How to complete this task> Retype precisely the section of the data that starts at the line containing "Dave Bautista will" and runs to its final line, ends included.

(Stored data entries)

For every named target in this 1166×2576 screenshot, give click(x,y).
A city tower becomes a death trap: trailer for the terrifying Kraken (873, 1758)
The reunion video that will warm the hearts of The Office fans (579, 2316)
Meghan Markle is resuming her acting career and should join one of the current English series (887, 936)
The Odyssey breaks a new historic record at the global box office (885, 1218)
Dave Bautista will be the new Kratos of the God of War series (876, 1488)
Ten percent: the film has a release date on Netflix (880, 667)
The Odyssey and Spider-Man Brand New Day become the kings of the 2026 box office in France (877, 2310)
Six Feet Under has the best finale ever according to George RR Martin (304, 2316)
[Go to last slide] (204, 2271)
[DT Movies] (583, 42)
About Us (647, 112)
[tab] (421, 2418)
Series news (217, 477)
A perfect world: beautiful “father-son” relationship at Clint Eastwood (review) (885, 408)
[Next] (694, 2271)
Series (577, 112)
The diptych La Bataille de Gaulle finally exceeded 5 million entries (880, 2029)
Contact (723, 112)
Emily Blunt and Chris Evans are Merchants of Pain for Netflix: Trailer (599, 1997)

Response below>
Dave Bautista will be the new Kratos of the God of War series (876, 1488)
Ten percent: the film has a release date on Netflix (880, 667)
The Odyssey and Spider-Man Brand New Day become the kings of the 2026 box office in France (877, 2310)
Six Feet Under has the best finale ever according to George RR Martin (304, 2316)
[Go to last slide] (204, 2271)
[DT Movies] (583, 42)
About Us (647, 112)
[tab] (421, 2418)
Series news (217, 477)
A perfect world: beautiful “father-son” relationship at Clint Eastwood (review) (885, 408)
[Next] (694, 2271)
Series (577, 112)
The diptych La Bataille de Gaulle finally exceeded 5 million entries (880, 2029)
Contact (723, 112)
Emily Blunt and Chris Evans are Merchants of Pain for Netflix: Trailer (599, 1997)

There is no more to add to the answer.